Cube Roots and Prime Factorization

• The cube root of 10648 is 22, as calculated using prime factorization.
• 10648 can be expressed as 2 x 2 x 2 x 11 x 11 x 11, which is the same as (2 x 11)³.

Perfect Cubes

• A perfect cube does not end with two zeros.

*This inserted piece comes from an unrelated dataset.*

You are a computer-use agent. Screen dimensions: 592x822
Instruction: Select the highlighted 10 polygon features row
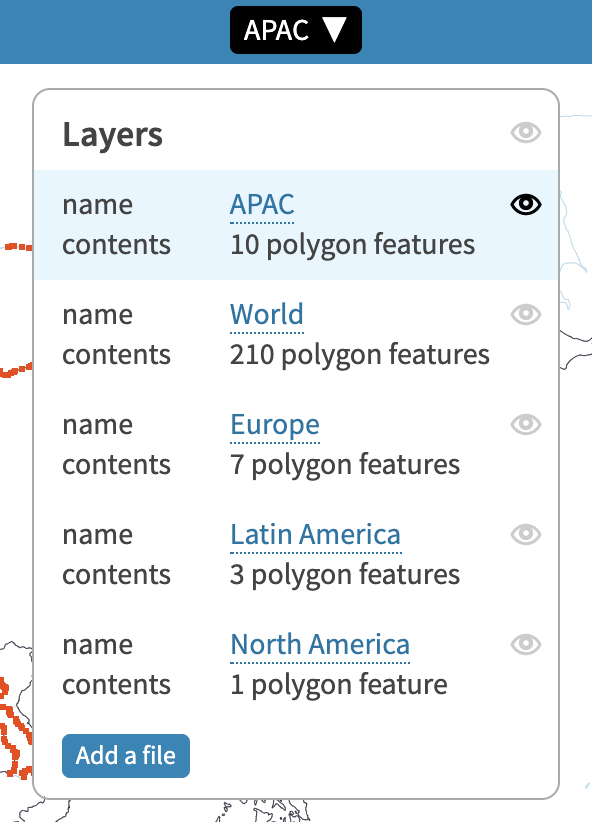tap(296, 225)
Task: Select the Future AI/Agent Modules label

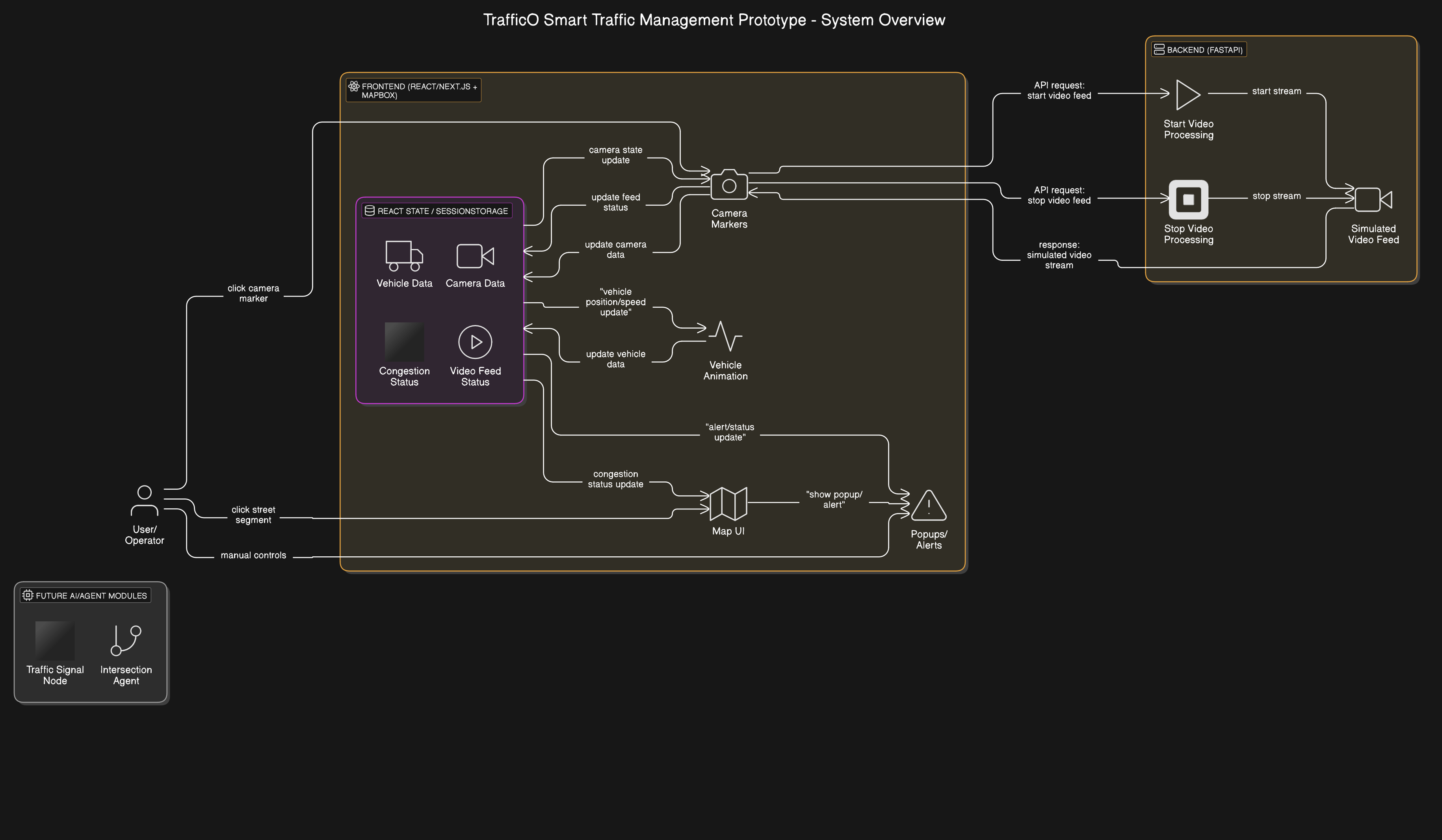Action: [85, 596]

This is because the cube of any number ending in 0 will also end in 000.

• If the square of a number ends in 5, then its cube also ends with 25.

• For example, 5² = 25 and 5³ = 125.

Cube Root Estimation

• The cube root of 1,331 is 11. This can be guessed by knowing that 10³= 1000 and 12³= 1728, and 1331 falls between these two numbers.

Sum of Cubes

• 32832 can be expressed as the sum of two cubes in two different ways:
  • 32832 = 32³ + 16³
  • 32832 = 30³ + 28³

Cube of Two-Digit Numbers

• The statement 'The cube of a two-digit number may have seven or more digits' is false.
• The cube of a two-digit number will always have five or six digits. For example, the cube of 99 is 970299, which has six digits.

Cube Root of 46656

• The cube root of 46656 is 36, obtained by prime factorization.
• 46656 can be expressed as 2 x 2 x 2 x 3 x 3 x 3 x 3 x 3 x 3, which is (2 x 3 x 3)³ = 36³.